## Fragmento de la página
────────────────────

Todo lo que hacemos o dejamos de hacer deja una
huella que muy pocos humanos tenemos la capacidad de captar en nuestros
receptores individuales, tal es lo que constituye nuestra impronta, esa señal
que subyace imperceptible como una marca indeleble de generación en generación.
“Señal o carácter peculiar: huella. Conjunto de característica cultural o
característica humana que son consecuencia del contacto con una persona o grupo social: la profesora ha
dejado su impronta en los alumnos. En biología,
tipo de aprendizaje
propio de animal pequeño, por lo general durante un
período crítico y receptivo de su vida”.
Durante este período, el animal joven aprende a dirigir su respuesta social hacia un objeto concreto, normalmente uno de los padres: proceso de aprendizaje para el que solamente
se está sensibilizado durante la etapa juvenil y que tiene carácter irreversible.
El estrés y el desamor en el hogar
suponen a los niños un daño evidente durante su crianza. Decenios de
investigación han permitido documentar, además, las consecuencias psicológicas
en la edad adulta de tales experiencias (entre ellas, depresiones latentes y
dificultades para mantener relaciones afectivas). Estudios actuales confirman
que una vida familiar conflictiva provoca efectos fisiológicos graves en el
desarrollo neural.
El cerebro infantil posee una exquisita sensibilidad. Las
discusiones acaloradas afectan a los pequeños incluso cuando duermen.
Investigadores de la Universidad de Oregón han hallado, mediante imágenes por
resonancia magnética funcional, que los niños de familias que informaban sobre
fuertes conflictos hogareños (superiores a los habituales), se mostraban más
sensibles a voces agresivas o airadas. De hecho, manifestaban un repunte de
actividad cerebral en respuesta a frases leídas en tono agrio mientras dormían.
La excitación cerebral se concentraba en las áreas responsables de la
regulación de las emociones y del estrés.

────────────────────

## Registros proporcionados
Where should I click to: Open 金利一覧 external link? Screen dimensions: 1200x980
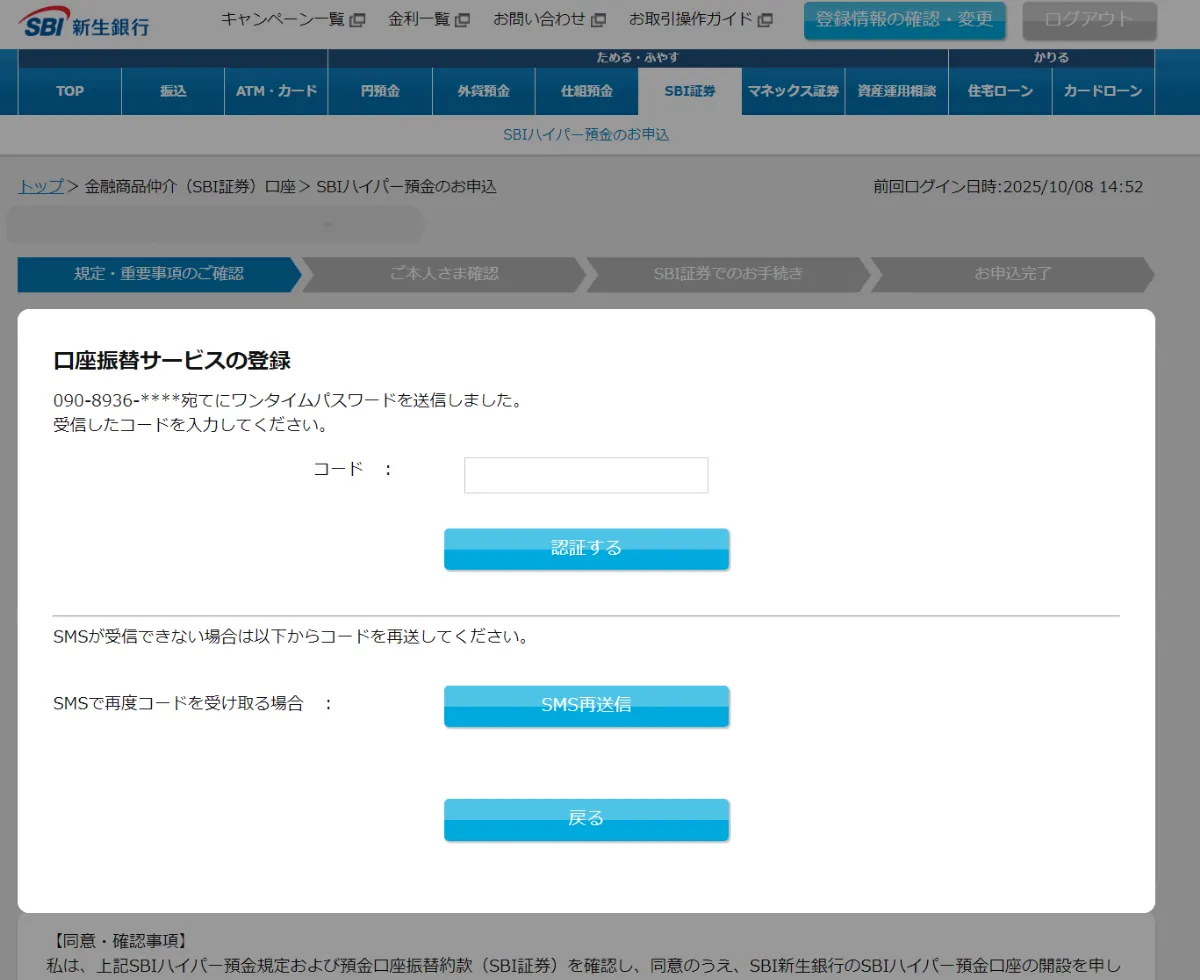[428, 19]
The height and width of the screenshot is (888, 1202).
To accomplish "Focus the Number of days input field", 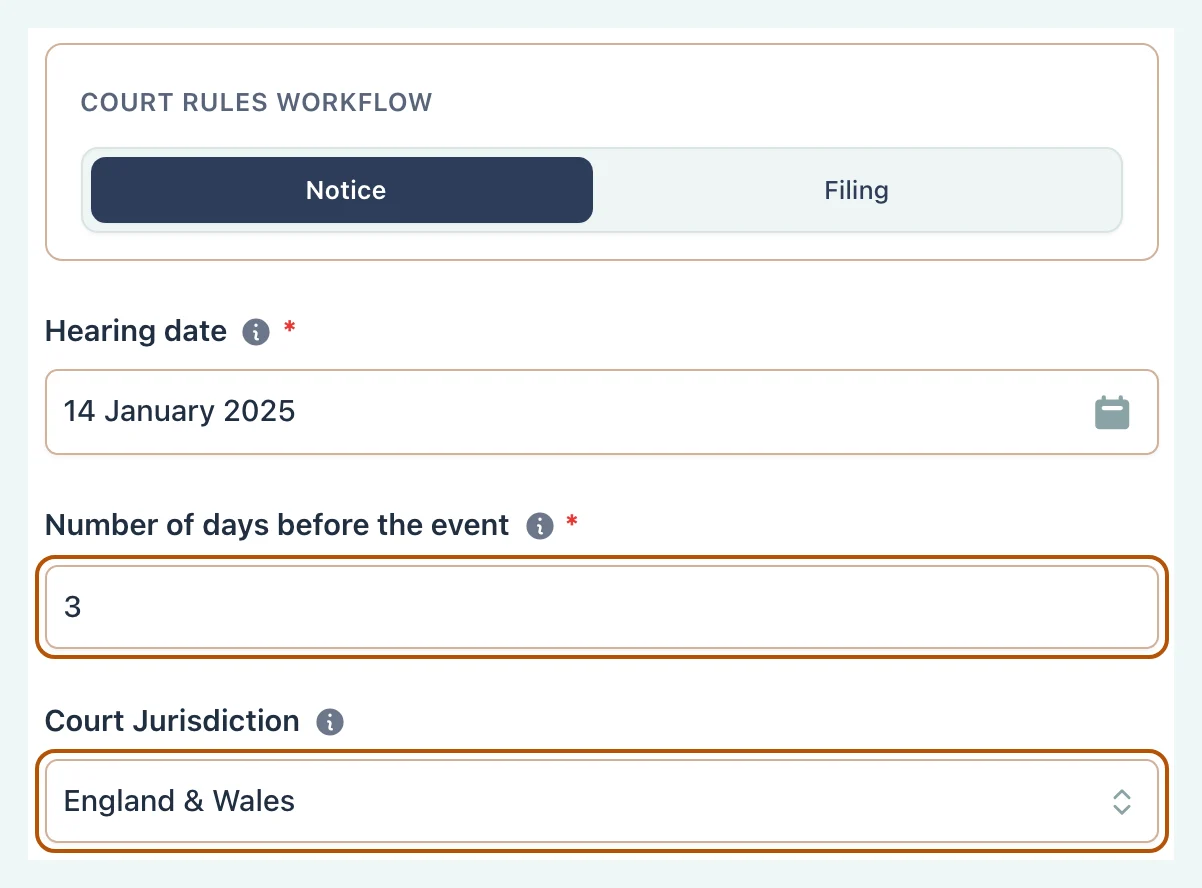I will coord(602,607).
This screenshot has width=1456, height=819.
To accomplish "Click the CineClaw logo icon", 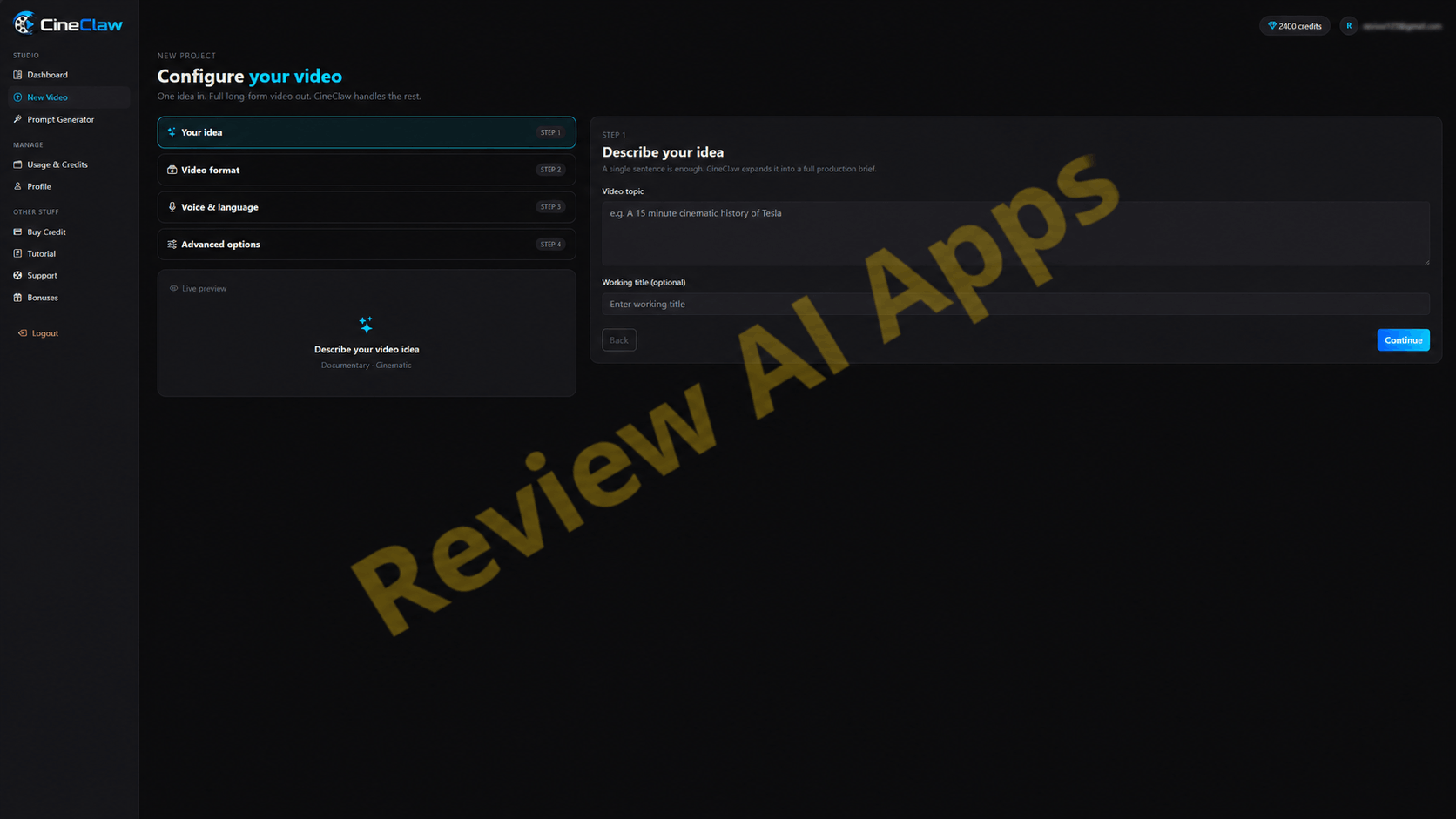I will tap(24, 23).
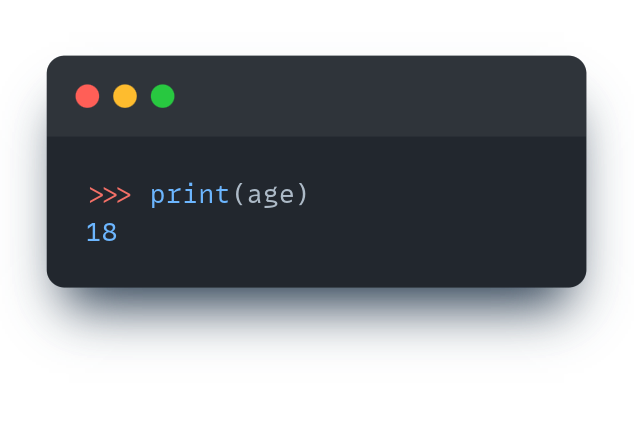Click the closing parenthesis after age
The height and width of the screenshot is (433, 634).
302,195
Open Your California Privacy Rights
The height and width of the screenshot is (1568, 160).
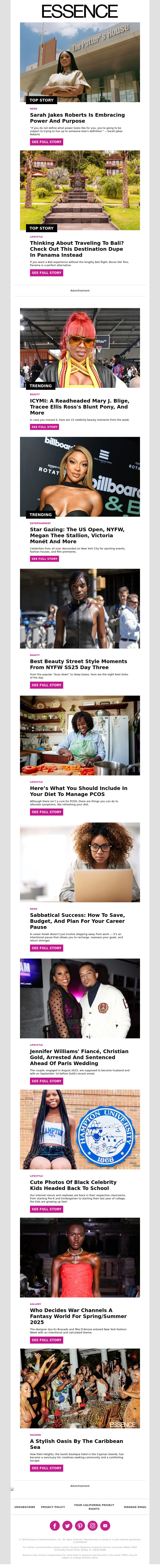click(x=94, y=1507)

────────────────────

## Consigna 1
Devuelve sin cambios el pasaje del texto sobre la impronta que comienza en las palabras "Durante este período, el" y termina después de "tiene carácter irreversible.".
## Consigna 2
Según el texto sobre la impronta, ¿en qué áreas del cerebro se concentraba la excitación de los niños mientras dormían?

## Respuesta esperada 1
Durante este período, el animal joven aprende a dirigir su respuesta social hacia un objeto concreto, normalmente uno de los padres: proceso de aprendizaje para el que solamente
se está sensibilizado durante la etapa juvenil y que tiene carácter irreversible.

## Respuesta esperada 2
En las áreas responsables de la regulación de las emociones y del estrés.